- [EXERCISE] Turn the lines of the listing below into a numbered list, skipping any blank lines and leaving out the pictures.

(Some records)
○ ○ ○ ○ ○ ○ ○
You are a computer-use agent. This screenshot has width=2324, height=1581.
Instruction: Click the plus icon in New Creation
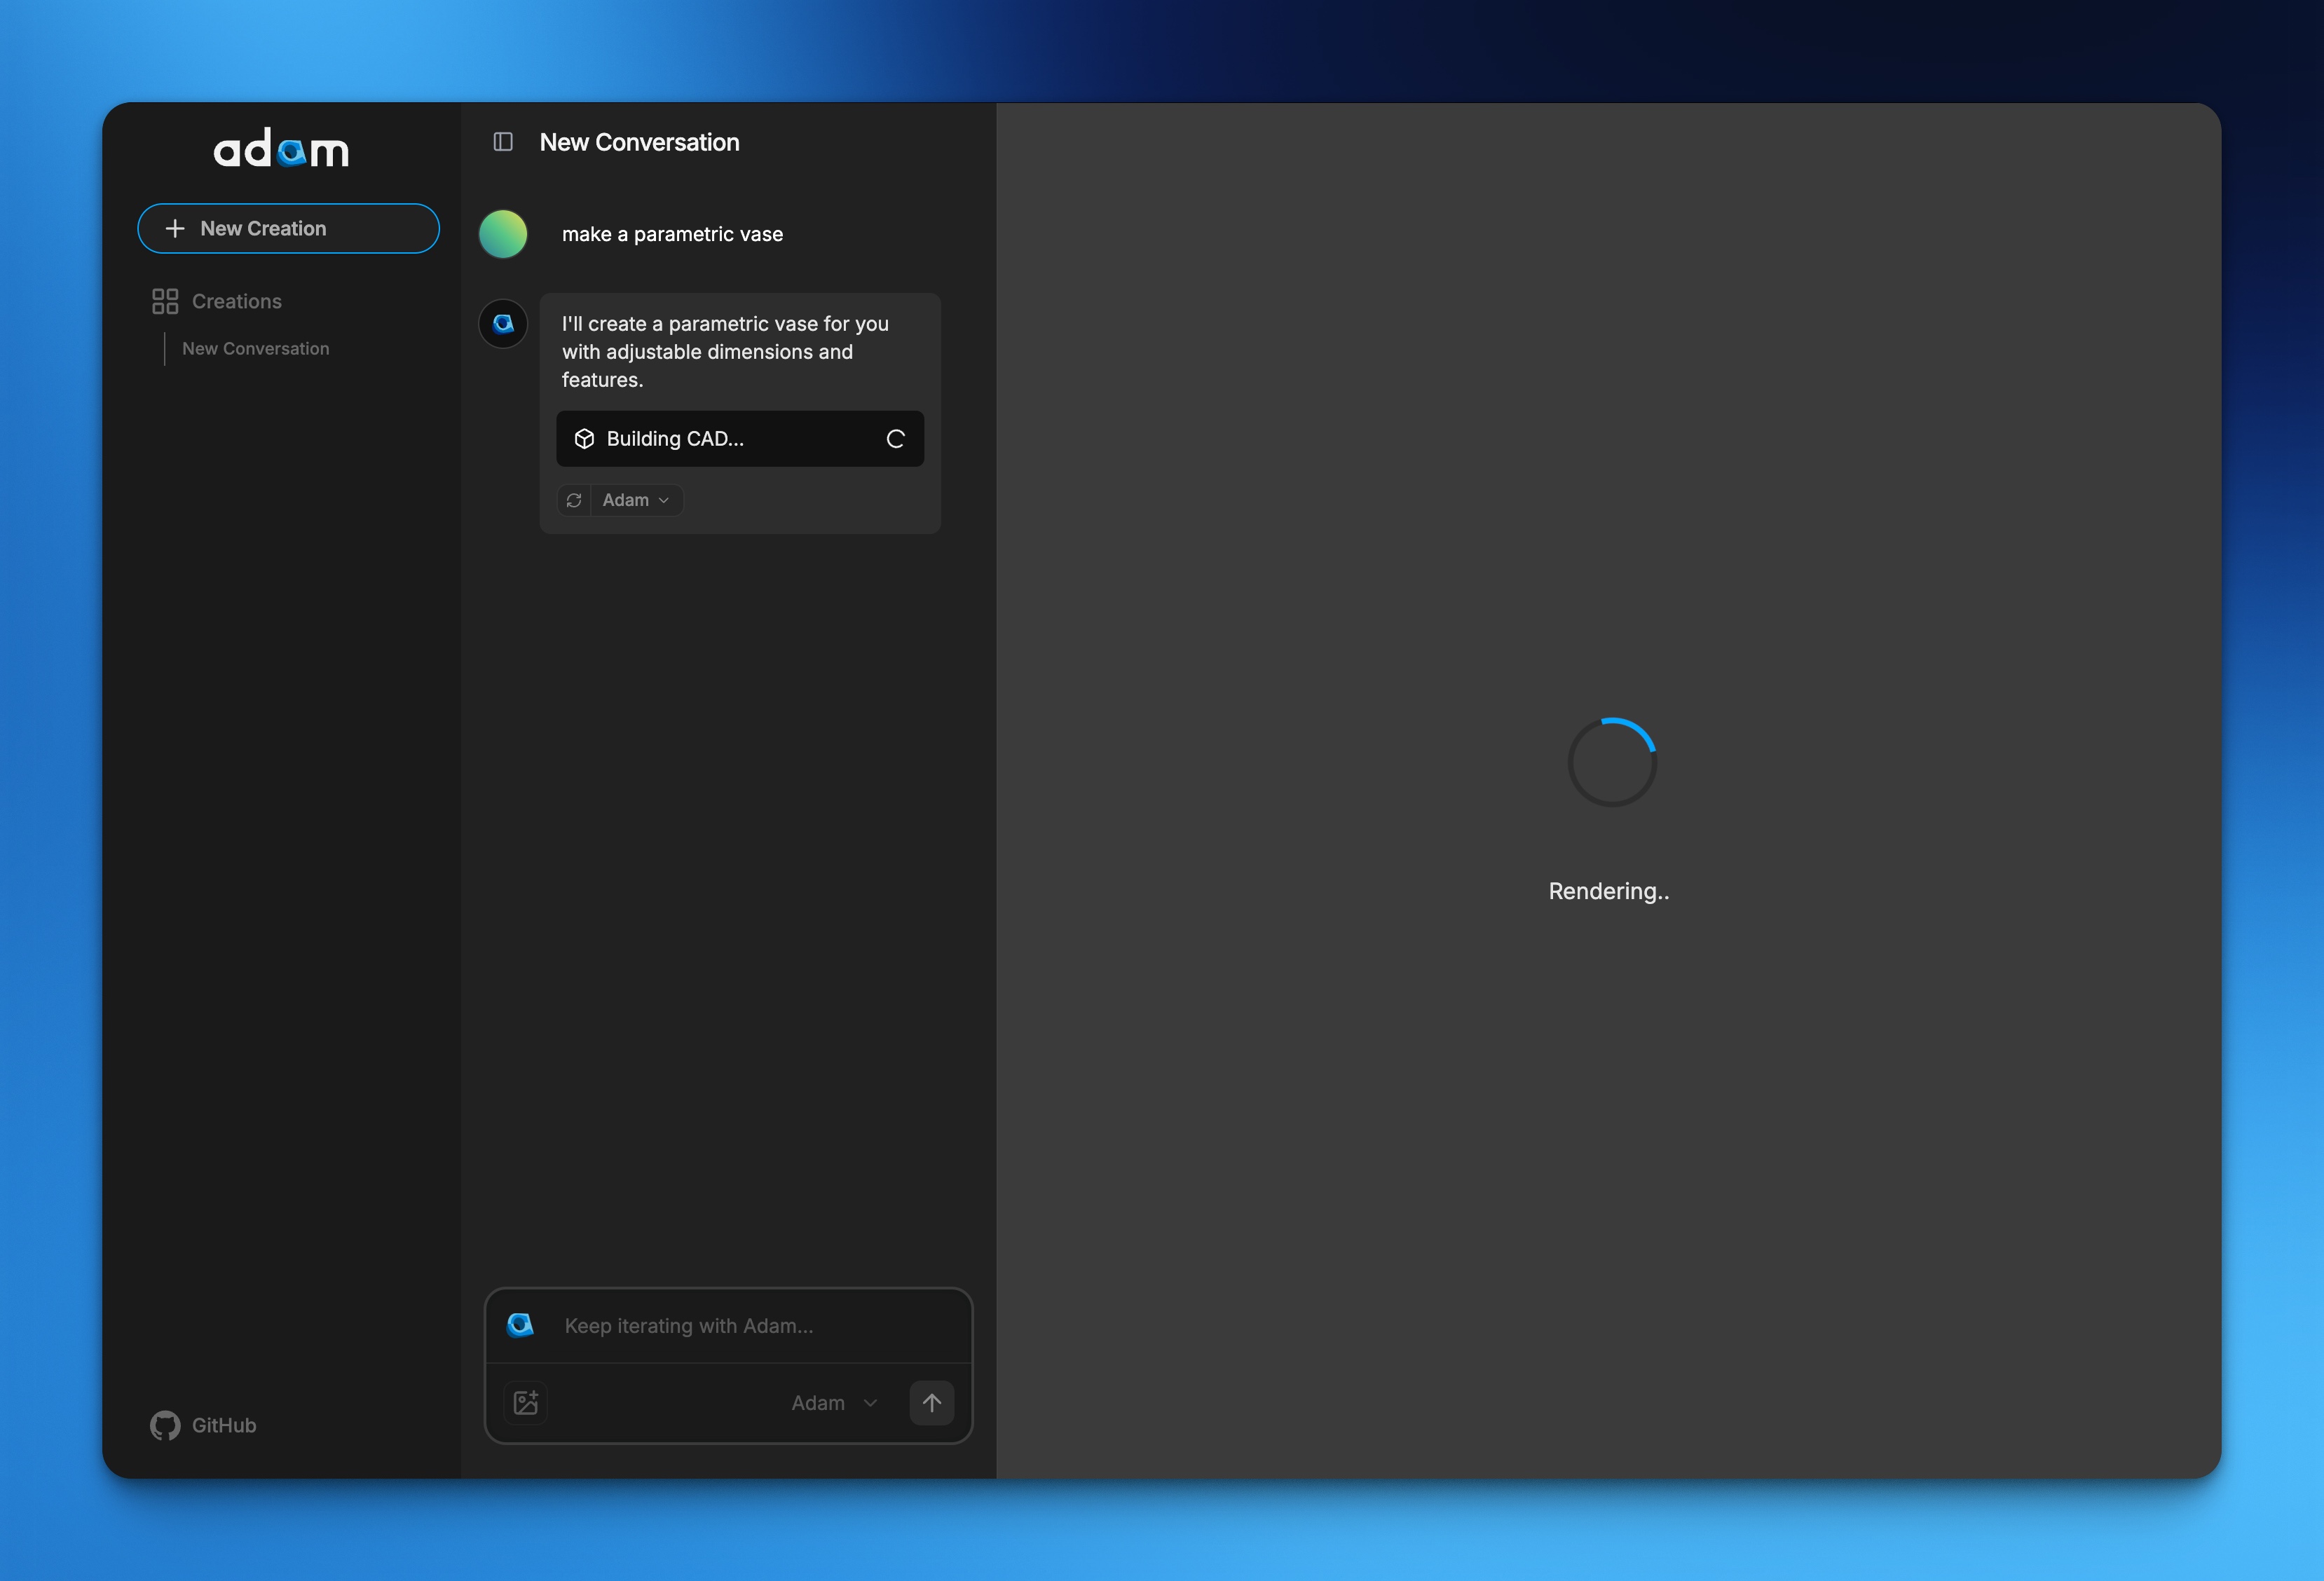(x=175, y=229)
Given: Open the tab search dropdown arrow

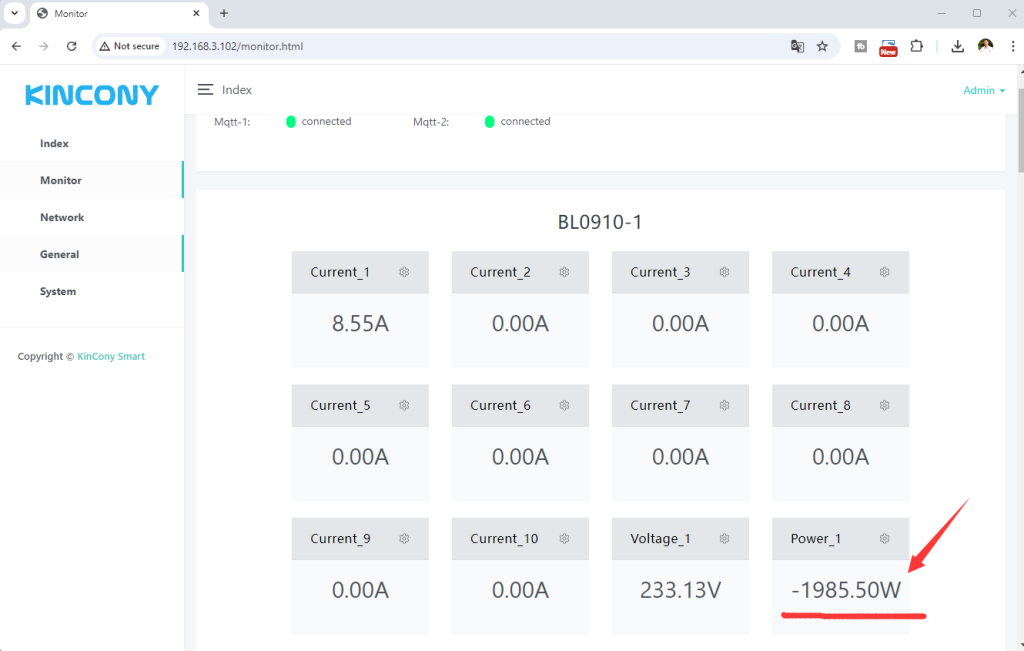Looking at the screenshot, I should click(x=14, y=13).
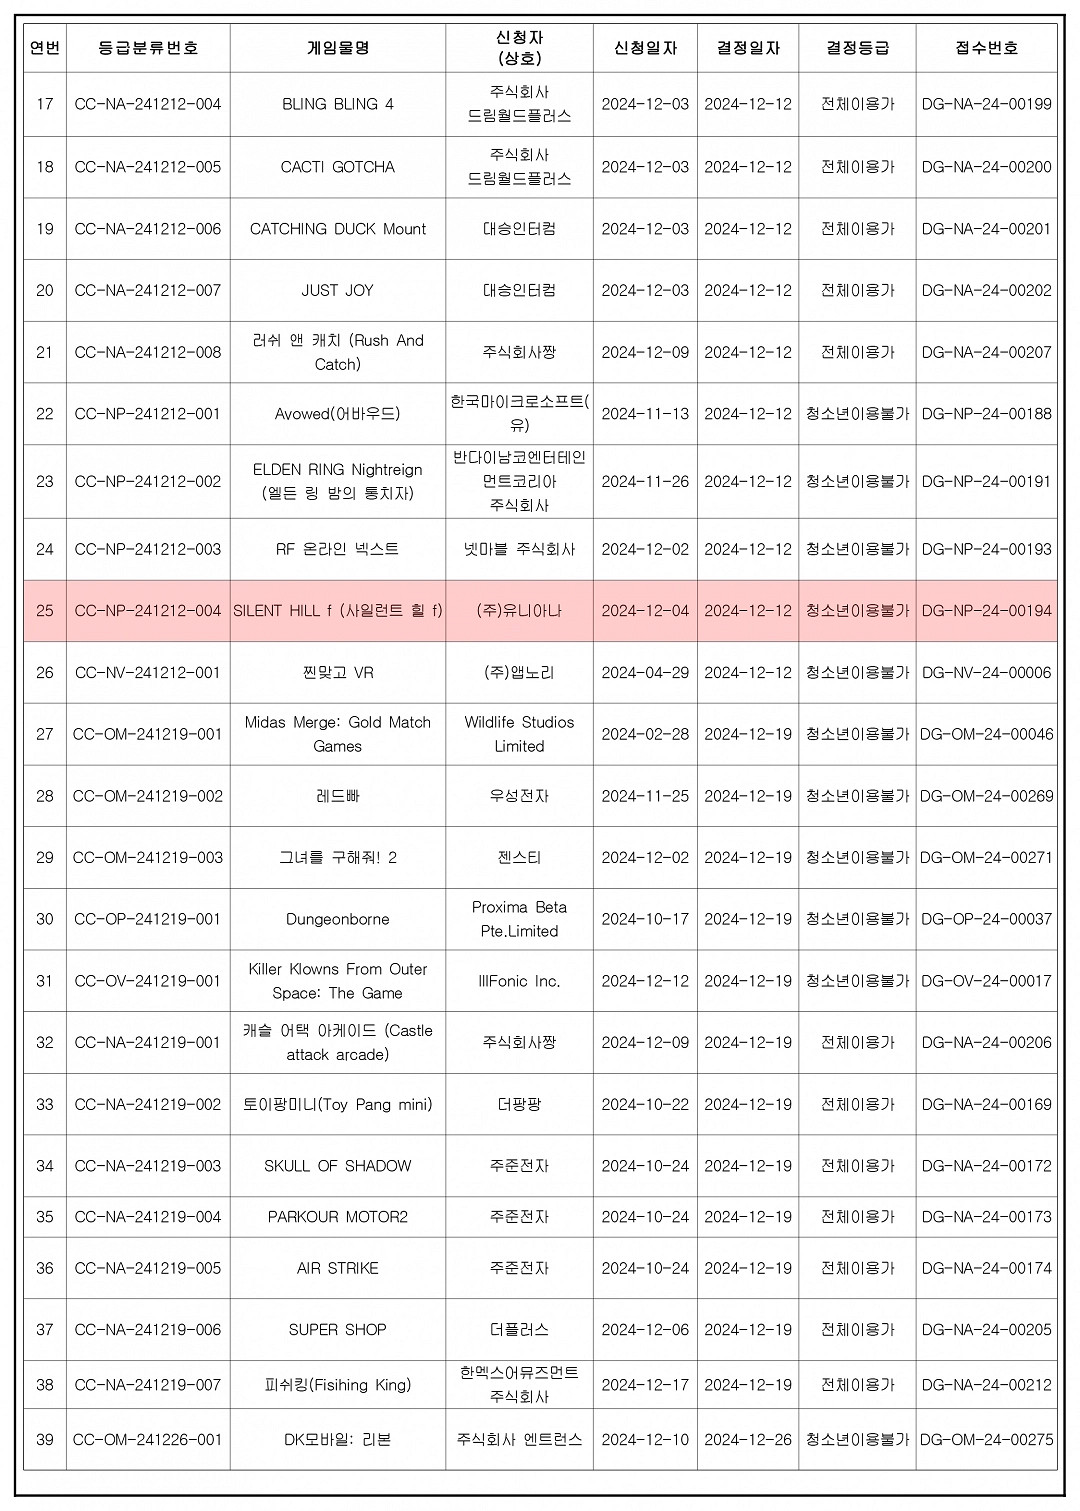Select Killer Klowns From Outer Space cell
This screenshot has height=1511, width=1080.
(338, 981)
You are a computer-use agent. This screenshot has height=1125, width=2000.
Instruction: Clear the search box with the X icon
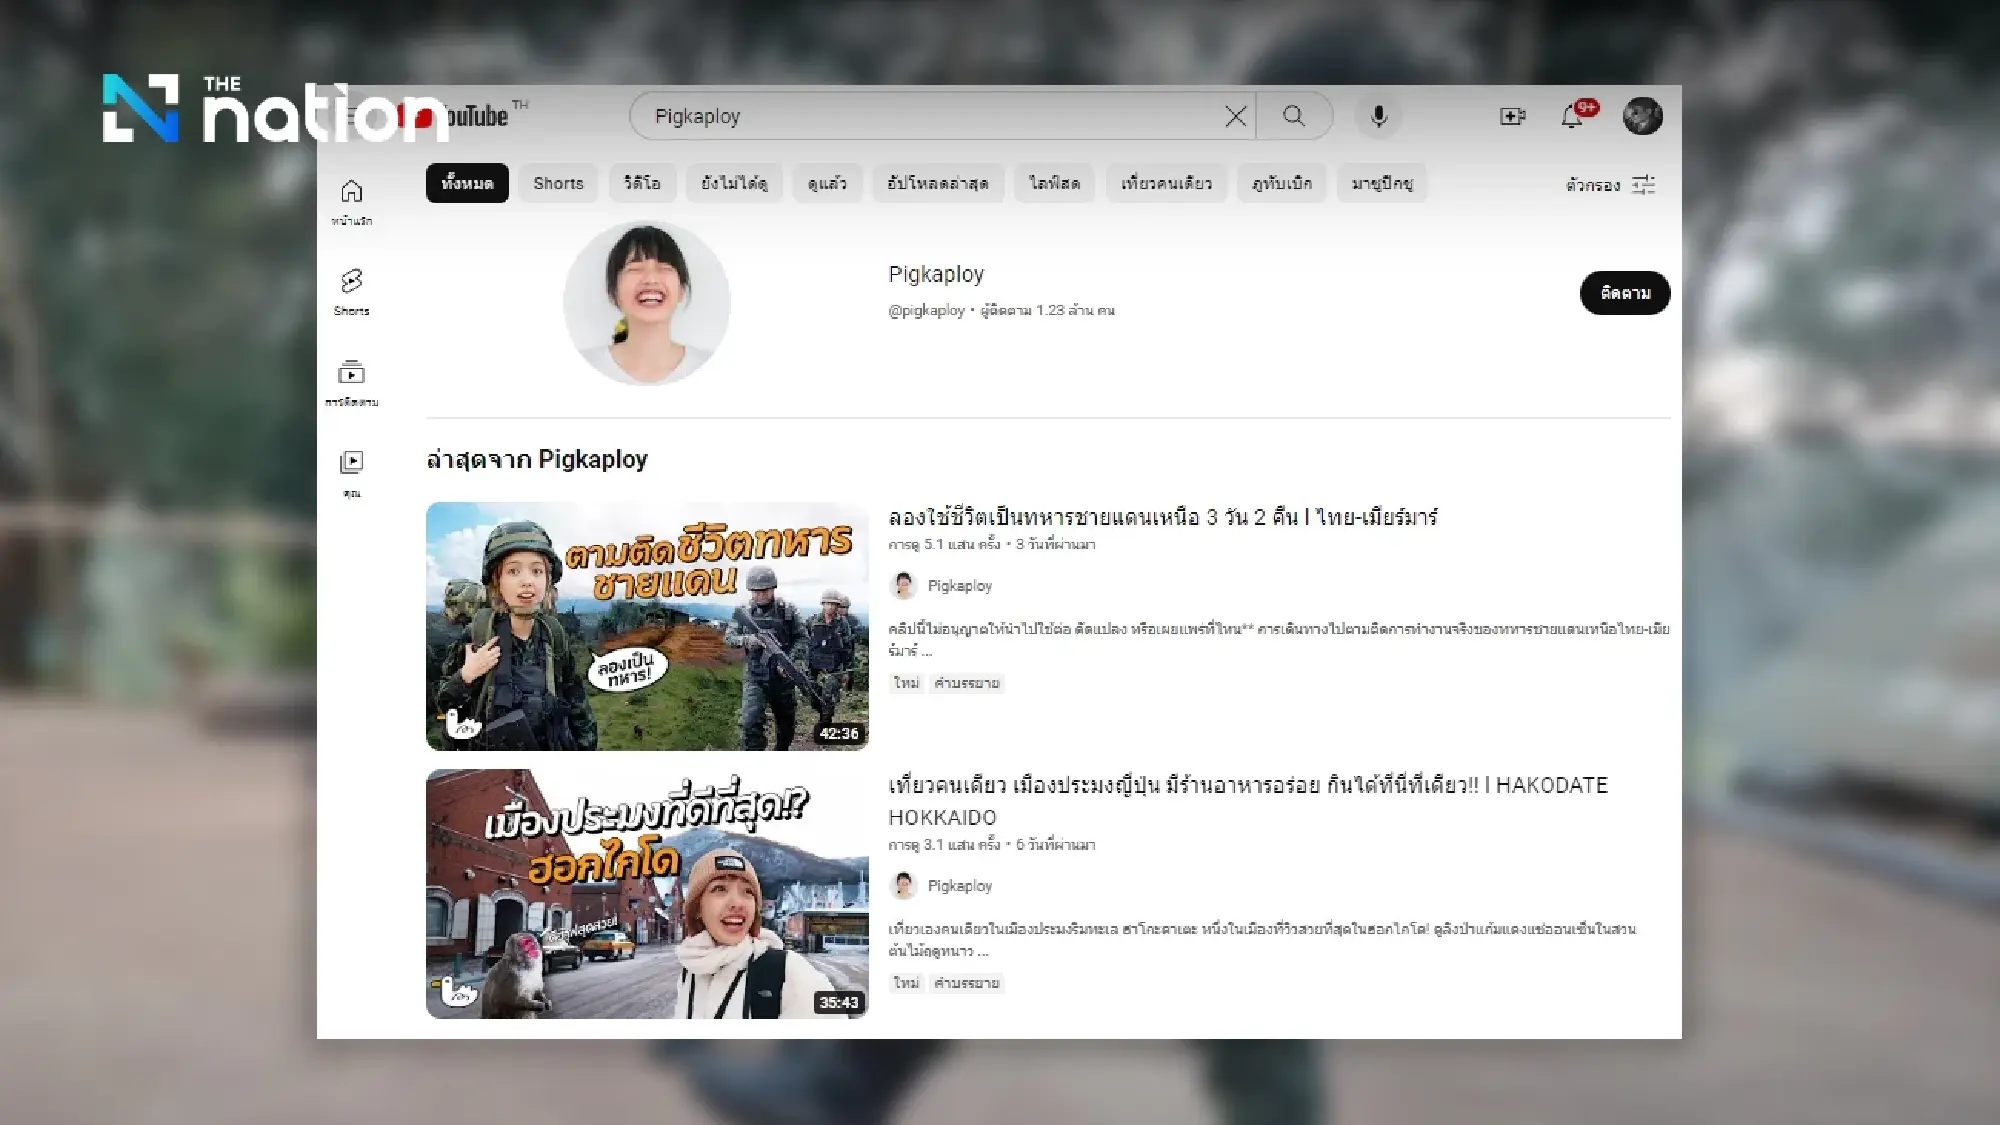(x=1236, y=116)
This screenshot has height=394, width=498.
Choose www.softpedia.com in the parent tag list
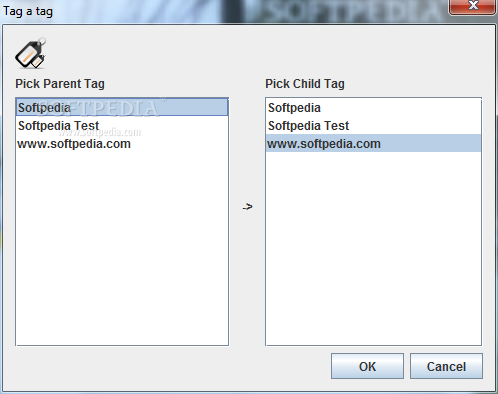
○ ○ ○ ○ ○ ○ ○
- [FINAL RESULT]
1. You are a computer-use agent. This screenshot has width=2324, height=1581.
2. Instruction: Click the plus icon in New Creation
3. (x=175, y=229)
4. Given: Open the tab search dropdown arrow
5. Looking at the screenshot, I should click(x=14, y=13).
6. Select Killer Klowns From Outer Space cell
7. This screenshot has height=1511, width=1080.
8. (338, 981)
9. You are a computer-use agent. This screenshot has height=1125, width=2000.
10. Instruction: Clear the search box with the X icon
11. (x=1236, y=116)
12. This screenshot has height=394, width=498.
13. Choose www.softpedia.com in the parent tag list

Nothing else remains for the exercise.